→ Requirement
Copy each of the records below word for word, keeping every line in its original order.

....................

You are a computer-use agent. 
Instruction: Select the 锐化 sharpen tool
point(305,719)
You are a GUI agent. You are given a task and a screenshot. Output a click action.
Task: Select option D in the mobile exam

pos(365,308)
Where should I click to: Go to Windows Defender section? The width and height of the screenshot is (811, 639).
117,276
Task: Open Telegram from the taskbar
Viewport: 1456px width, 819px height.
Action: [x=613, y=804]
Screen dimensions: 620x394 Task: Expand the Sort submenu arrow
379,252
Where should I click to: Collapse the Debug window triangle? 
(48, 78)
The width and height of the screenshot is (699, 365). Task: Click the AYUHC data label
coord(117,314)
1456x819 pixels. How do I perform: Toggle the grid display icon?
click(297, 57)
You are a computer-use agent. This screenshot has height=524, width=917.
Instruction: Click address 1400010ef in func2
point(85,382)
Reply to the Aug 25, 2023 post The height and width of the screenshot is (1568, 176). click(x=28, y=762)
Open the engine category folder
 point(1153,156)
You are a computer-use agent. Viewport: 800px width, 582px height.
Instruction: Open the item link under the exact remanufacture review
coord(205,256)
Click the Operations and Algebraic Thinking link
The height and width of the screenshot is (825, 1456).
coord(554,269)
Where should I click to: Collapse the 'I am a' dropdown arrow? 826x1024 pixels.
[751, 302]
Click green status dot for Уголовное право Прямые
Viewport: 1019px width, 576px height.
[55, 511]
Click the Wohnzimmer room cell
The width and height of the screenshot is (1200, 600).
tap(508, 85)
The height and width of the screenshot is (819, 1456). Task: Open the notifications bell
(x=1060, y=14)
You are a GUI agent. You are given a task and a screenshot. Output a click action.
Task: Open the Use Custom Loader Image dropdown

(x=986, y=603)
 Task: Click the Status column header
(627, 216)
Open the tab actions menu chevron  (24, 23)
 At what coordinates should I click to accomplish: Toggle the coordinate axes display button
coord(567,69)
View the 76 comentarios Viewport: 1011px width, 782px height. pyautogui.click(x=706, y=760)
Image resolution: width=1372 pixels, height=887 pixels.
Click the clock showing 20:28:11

....................

→ Final result
You are a computer-use agent. 
Instruction: Select the 锐化 sharpen tool
point(305,719)
You are a GUI agent. You are given a task and a screenshot. Output a click action.
Task: Select option D in the mobile exam

pos(365,308)
Where should I click to: Go to Windows Defender section? The width and height of the screenshot is (811, 639).
117,276
Task: Open Telegram from the taskbar
Viewport: 1456px width, 819px height.
Action: [x=613, y=804]
Screen dimensions: 620x394 Task: Expand the Sort submenu arrow
379,252
Where should I click to: Collapse the Debug window triangle? 
(48, 78)
The width and height of the screenshot is (699, 365). Task: Click the AYUHC data label
coord(117,314)
1456x819 pixels. How do I perform: Toggle the grid display icon?
click(297, 57)
You are a computer-use agent. This screenshot has height=524, width=917.
Instruction: Click address 1400010ef in func2
point(85,382)
Reply to the Aug 25, 2023 post The height and width of the screenshot is (1568, 176). click(x=28, y=762)
Open the engine category folder
 point(1153,156)
You are a computer-use agent. Viewport: 800px width, 582px height.
Instruction: Open the item link under the exact remanufacture review
coord(205,256)
Click the Operations and Algebraic Thinking link
The height and width of the screenshot is (825, 1456).
coord(554,269)
Where should I click to: Collapse the 'I am a' dropdown arrow? 826x1024 pixels.
[751, 302]
Click green status dot for Уголовное право Прямые
Viewport: 1019px width, 576px height.
[55, 511]
Click the Wohnzimmer room cell
The width and height of the screenshot is (1200, 600).
tap(508, 85)
The height and width of the screenshot is (819, 1456). Task: Open the notifications bell
(x=1060, y=14)
You are a GUI agent. You are given a task and a screenshot. Output a click action.
Task: Open the Use Custom Loader Image dropdown

(x=986, y=603)
 Task: Click the Status column header
(627, 216)
Open the tab actions menu chevron  (24, 23)
 At what coordinates should I click to accomplish: Toggle the coordinate axes display button
coord(567,69)
View the 76 comentarios Viewport: 1011px width, 782px height. pyautogui.click(x=706, y=760)
Image resolution: width=1372 pixels, height=887 pixels.
Click the clock showing 20:28:11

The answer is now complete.